Re: [PATCH] block: align max append sectors to physical block size

Damien Le Moal <Damien.LeMoal@xxxxxxx> · Fri, 17 Jul 2020 10:55:49 +0000

On 2020/07/17 19:02, Ming Lei wrote:
> On Fri, Jul 17, 2020 at 09:19:50AM +0000, Damien Le Moal wrote:
>> On 2020/07/17 18:12, Ming Lei wrote:
>>> On Fri, Jul 17, 2020 at 08:22:45AM +0000, Damien Le Moal wrote:
>>>> On 2020/07/17 16:50, Ming Lei wrote:
>>>>> On Fri, Jul 17, 2020 at 02:45:25AM +0000, Damien Le Moal wrote:
>>>>>> On 2020/07/16 23:35, Christoph Hellwig wrote:
>>>>>>> On Thu, Jul 16, 2020 at 07:09:33PM +0900, Johannes Thumshirn wrote:
>>>>>>>> Max append sectors needs to be aligned to physical block size, otherwise
>>>>>>>> we can end up in a situation where it's off by 1-3 sectors which would
>>>>>>>> cause short writes with asynchronous zone append submissions from an FS.
>>>>>>>
>>>>>>> Huh?

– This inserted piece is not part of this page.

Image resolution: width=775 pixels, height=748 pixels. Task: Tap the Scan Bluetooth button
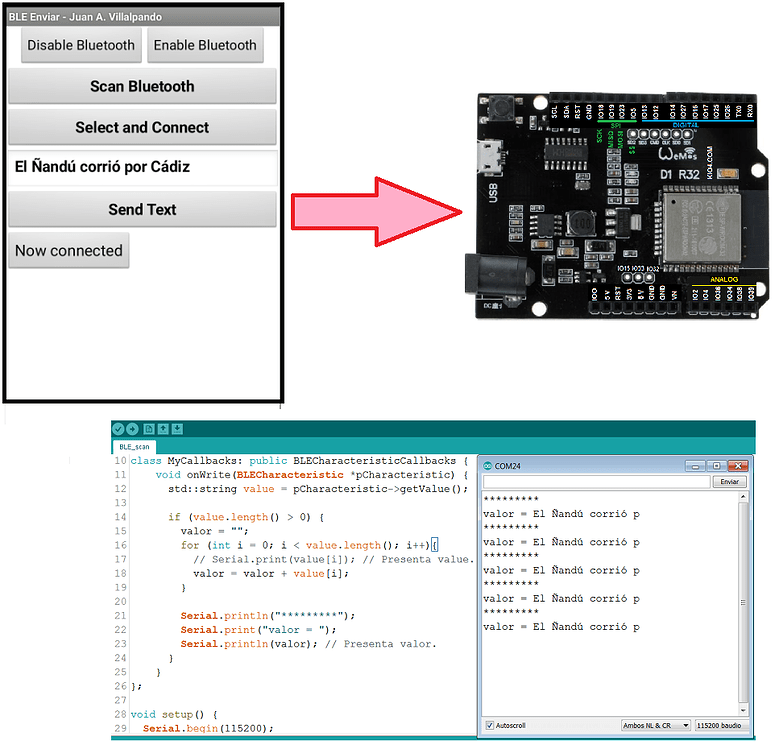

The physical block size is purely a hint.
>>>>>>
>>>>>> For ZBC/ZAC SMR drives, all writes must be aligned to the physical sector size.
>>>>>
>>>>> Then the physical block size should be same with logical block size.
>>>>> The real workable limit for io request is aligned with logical block size.
>>>>
>>>> Yes, I know. This T10/T13 design is not the brightest thing they did... on 512e
>>>> SMR drives, addressing is LBA=512B unit, but all writes in sequential zones must
>>>> be 4K aligned (8 LBAs).
>>>
>>> Then the issue isn't related with zone append command only. Just wondering how this
>>> special write block size alignment is enhanced in sequential zones. So far, write
>>> from FS or raw block size is only logical block size aligned.
>>
>> This is not enforced in sd/sd_zbc.c. If the user issues a non 4K aligned
>> request, it will get back an "unaligned write" error from the drive. zonefs and
>> dm-zoned define a 4K block size to avoid that. For applications doing raw block
>> device accesses, they have to issue properly aligned writes.
> 
> OK, then I guess either:
> 
> 1) the same write alignment issue for zone append can be handled in
> same way with normal write on seq zone

Yes, absolutely. I think this is fine. The point was that we at least should be
exposing a meaningful maximum command size for that, so that the user does not
have to align that maximum too.

> 
> OR
> 
> 2) add one new limit for write on seq zone, such as: zone_write_block_size
> 
> Then the two cases can be dealt with in same way, and physical block
> size is usually a hint as Christoph mentioned, looks a bit weird to use
> it in this way, or at least the story should be documented.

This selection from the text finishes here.